The conditions for forfeiture of a bid security shall be specified in the bidding documents. The bidding documents shall state that bidders may withdraw, substitute or modify their bids at any time prior to the deadline for submission of bids, without forfeiting the bid security. The bidding documents shall state the procedures to be followed for withdrawal, substitution or modification.

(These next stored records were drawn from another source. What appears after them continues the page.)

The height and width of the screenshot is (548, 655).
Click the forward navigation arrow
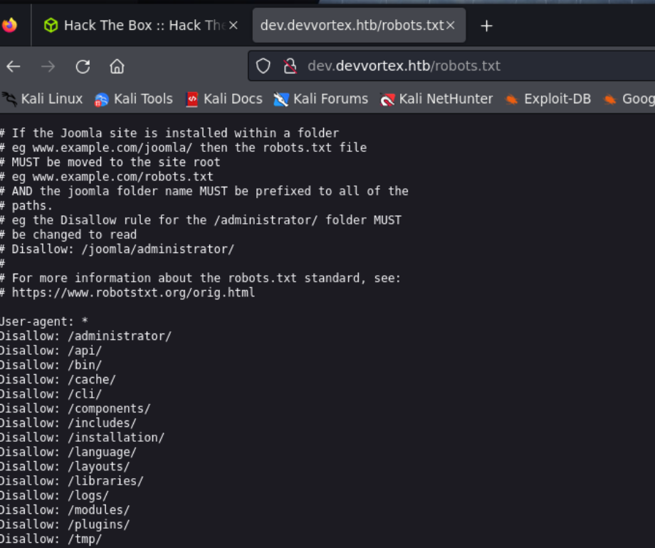pos(48,66)
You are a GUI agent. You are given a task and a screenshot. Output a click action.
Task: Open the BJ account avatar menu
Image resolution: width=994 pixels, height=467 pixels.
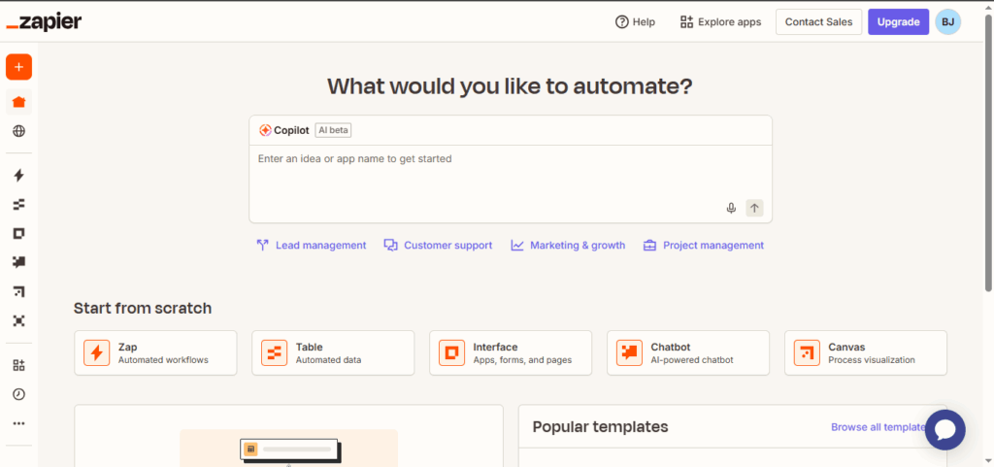click(x=947, y=21)
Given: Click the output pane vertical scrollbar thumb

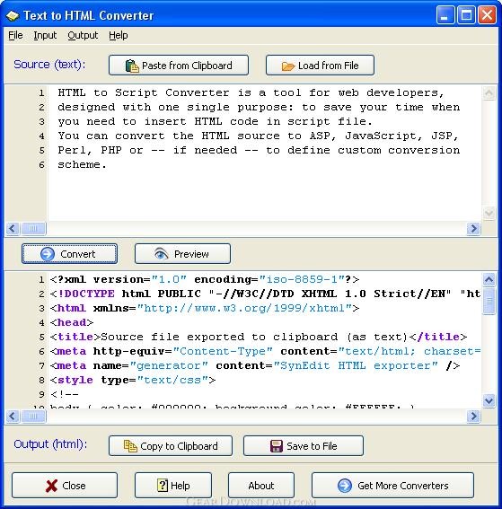Looking at the screenshot, I should pos(489,302).
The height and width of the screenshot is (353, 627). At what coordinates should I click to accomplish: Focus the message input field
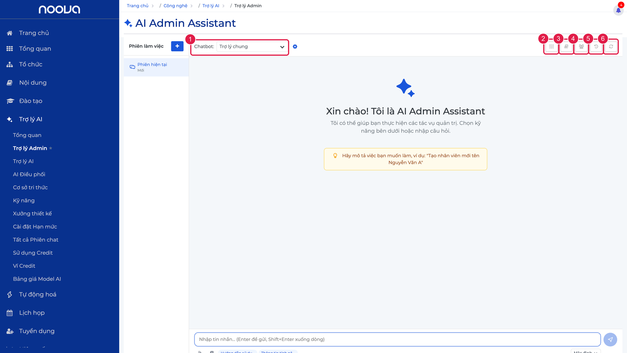(x=397, y=340)
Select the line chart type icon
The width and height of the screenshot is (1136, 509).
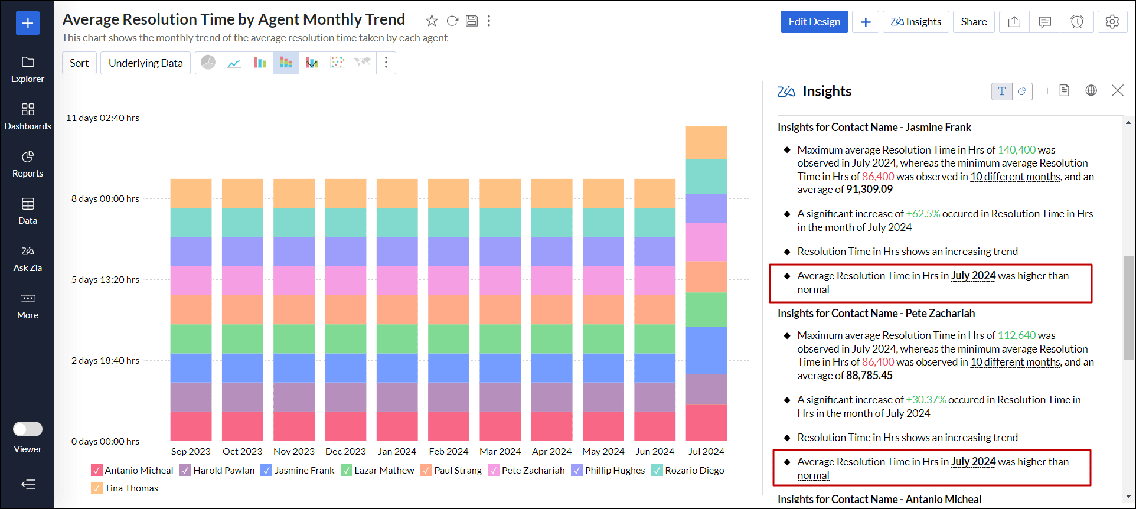234,63
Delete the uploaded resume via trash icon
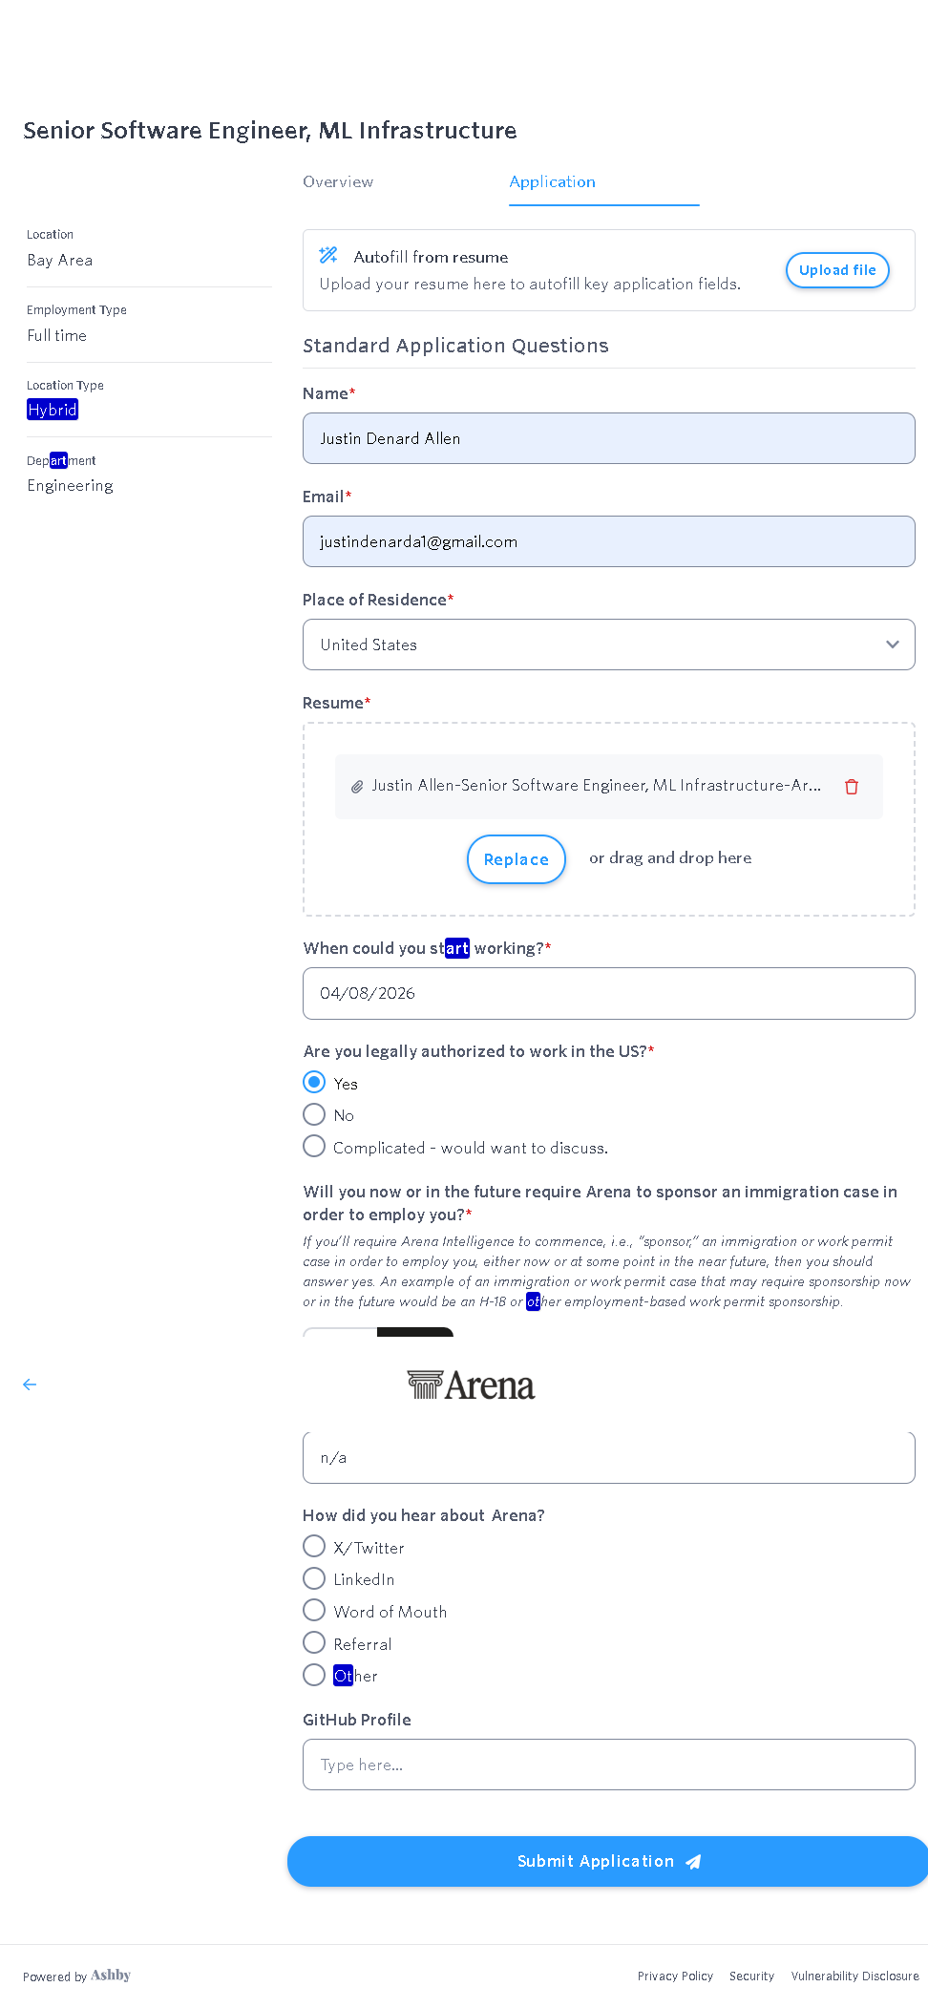This screenshot has width=928, height=2008. [x=852, y=787]
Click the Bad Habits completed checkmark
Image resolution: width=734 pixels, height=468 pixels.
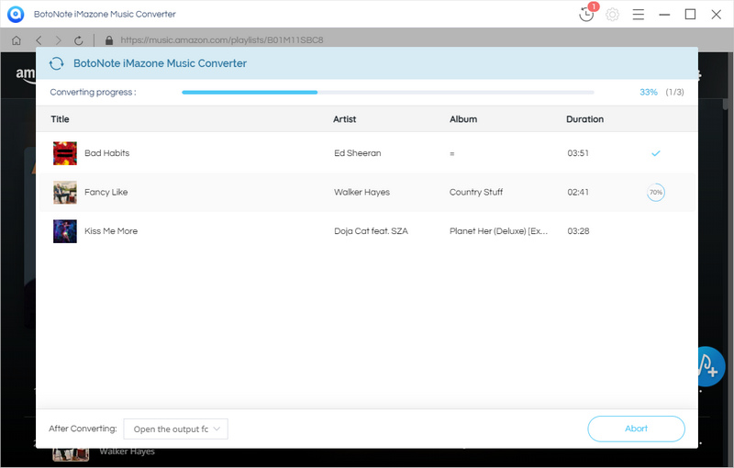tap(655, 153)
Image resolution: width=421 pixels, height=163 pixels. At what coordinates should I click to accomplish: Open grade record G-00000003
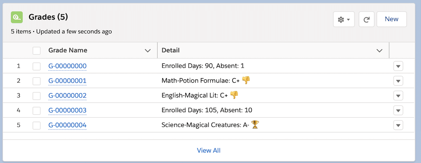coord(67,110)
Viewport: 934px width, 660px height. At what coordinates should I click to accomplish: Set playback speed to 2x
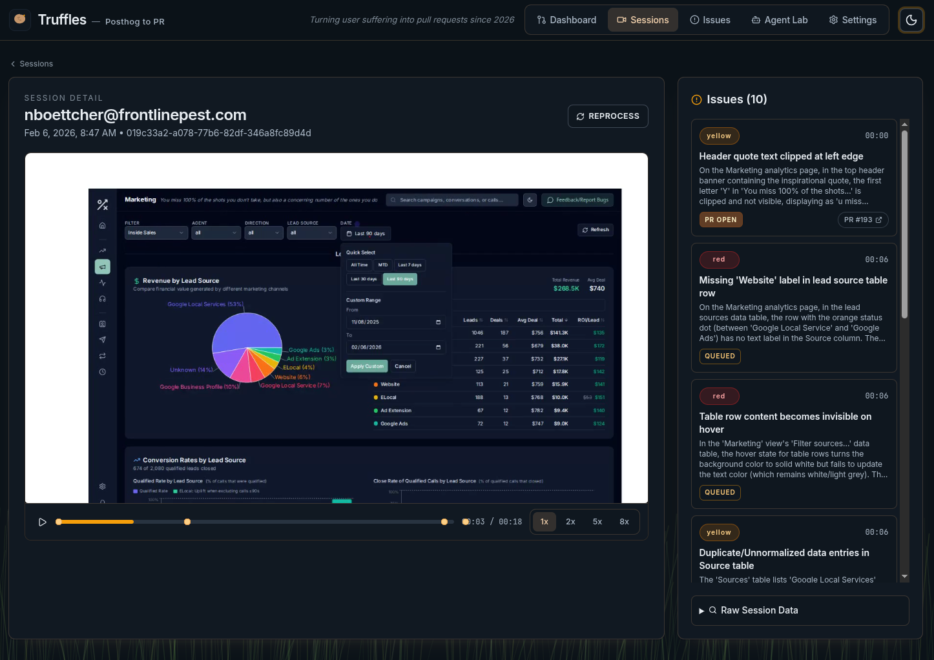coord(570,522)
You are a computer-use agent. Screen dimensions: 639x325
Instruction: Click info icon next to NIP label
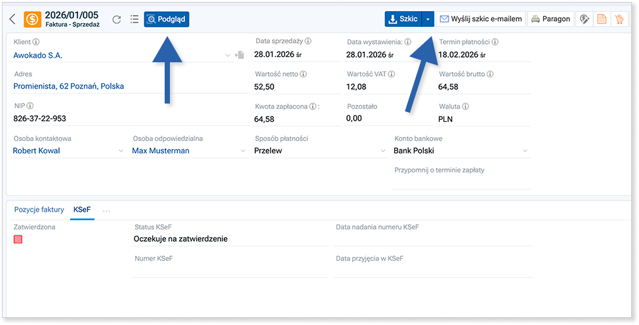[x=30, y=105]
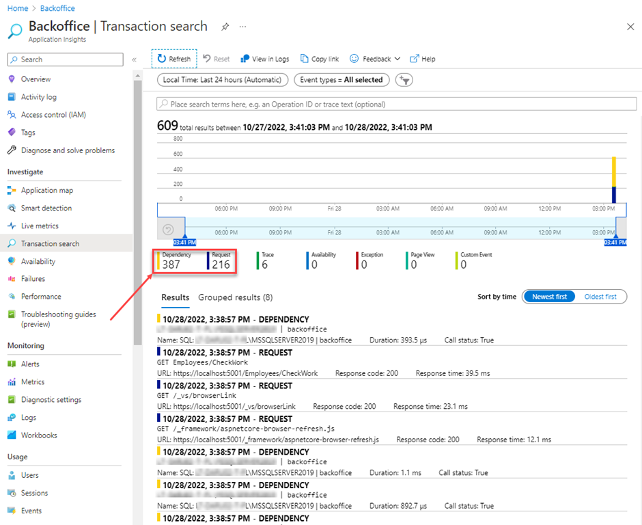642x525 pixels.
Task: Switch to Grouped results tab
Action: [235, 297]
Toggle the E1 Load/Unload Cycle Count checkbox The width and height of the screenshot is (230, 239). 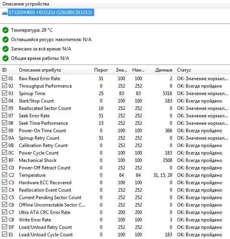coord(4,234)
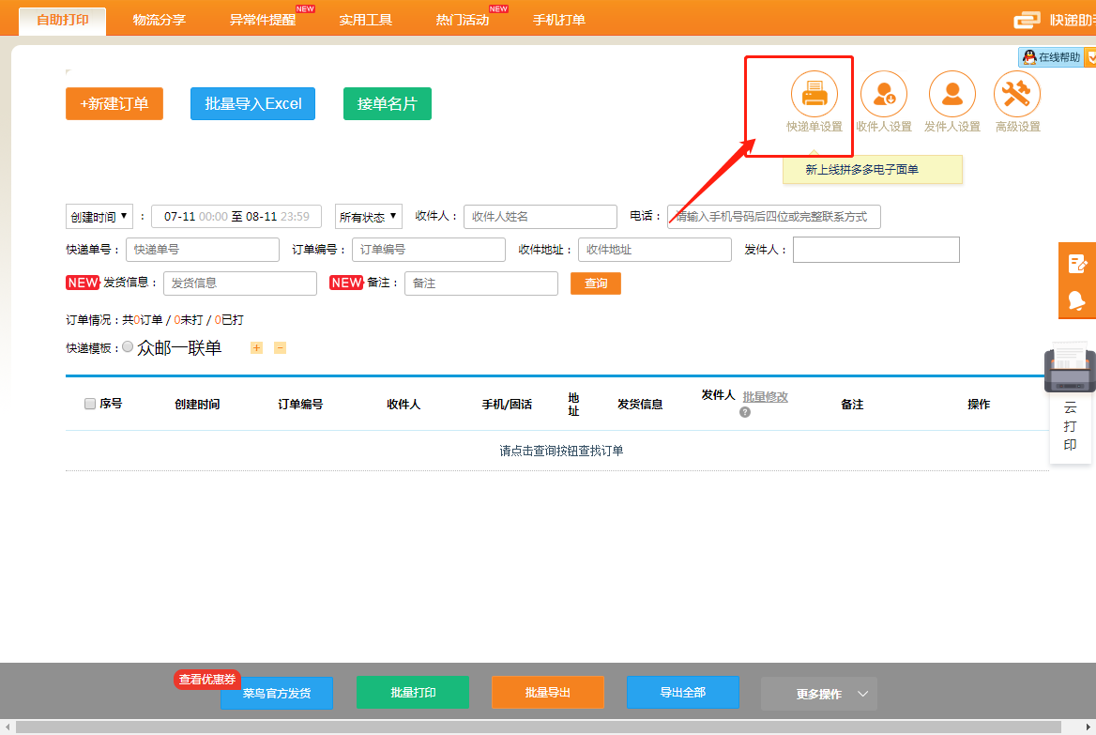Check the 序号 select-all checkbox
1096x735 pixels.
(90, 404)
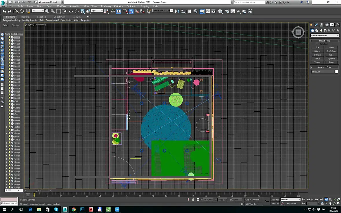Collapse the Object Type rollout
Screen dimensions: 341x213
(x=324, y=41)
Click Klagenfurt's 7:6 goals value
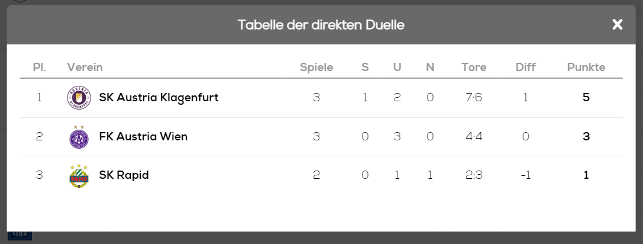This screenshot has height=244, width=643. [474, 98]
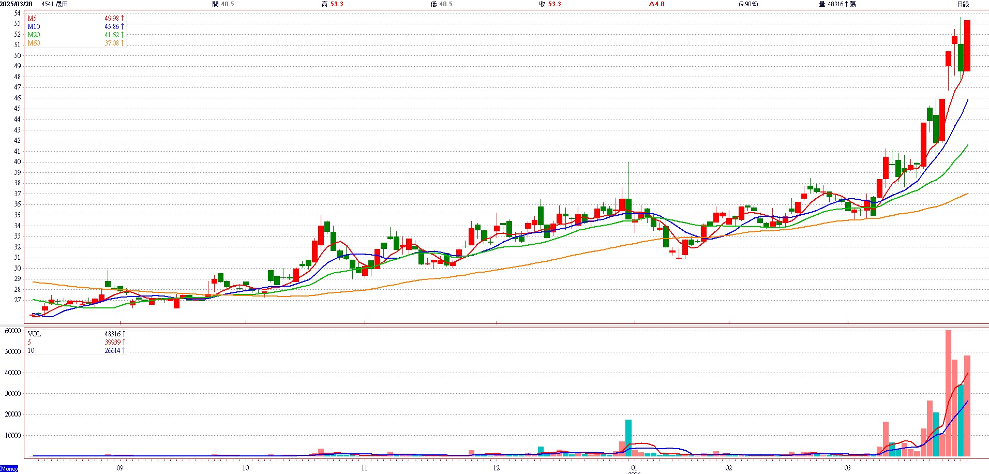
Task: Click the 11 month marker on time axis
Action: point(364,468)
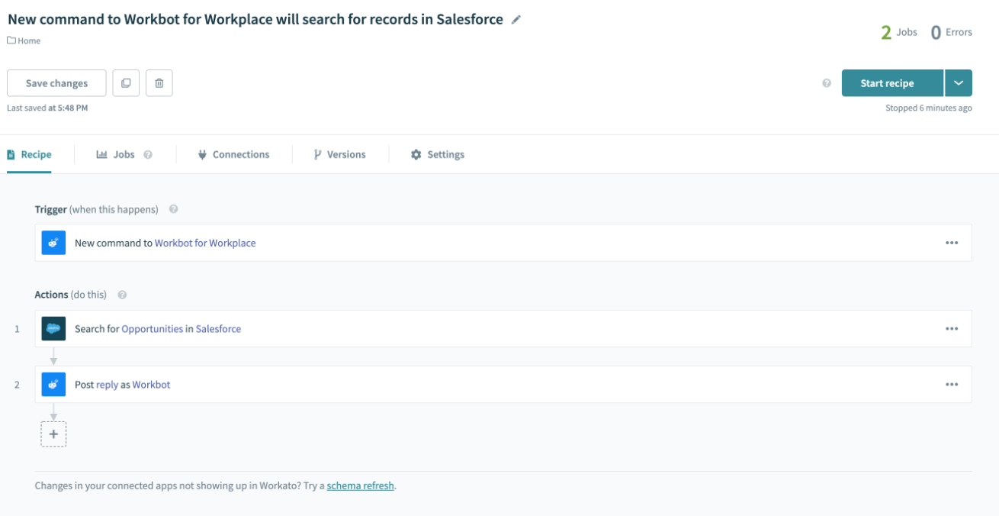Click the help icon next to Actions label
999x516 pixels.
[122, 295]
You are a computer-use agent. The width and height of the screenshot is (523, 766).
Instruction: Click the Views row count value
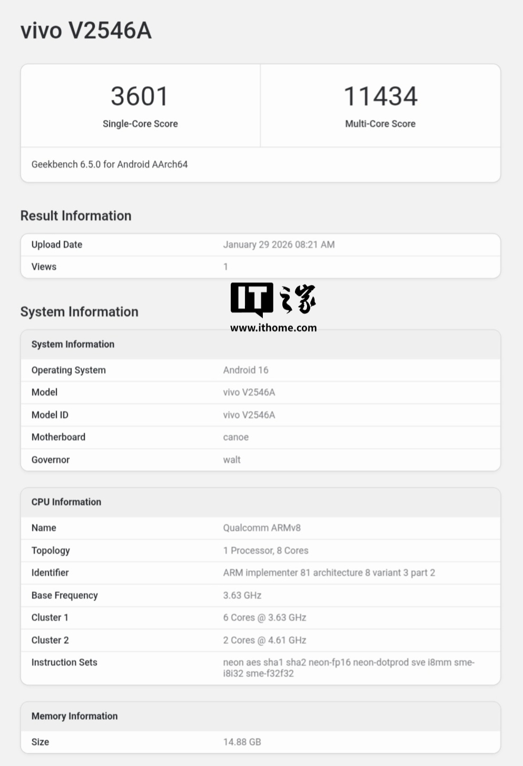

In exceptional circumstances, the procuring entity may solicit the tenderer‘s consent to an extension of the period of tender validity. The request and responses thereto shall be made shall in writing. The tender security shall also be suitably extended. A tenderer may refuse the request without forfeiting its tender security.

Modifications to Tenders
Before the deadline for submitting tenders, a bidder who has already submitted his bid may change or withdraw it. The change or the withdrawal must be submitted in writing before the deadline for submitting tenders and following the instruction to bidders for submitting tenders. After the deadline for submitting tenders, a bidder who submitted a bid cannot change it and any attempt or offer to change the substance of the tender maybe considered as a cause for debarment. Reciprocally, it is strictly forbidden for the Procuring Entity or any officer to attempt to have the substance of a tender changed.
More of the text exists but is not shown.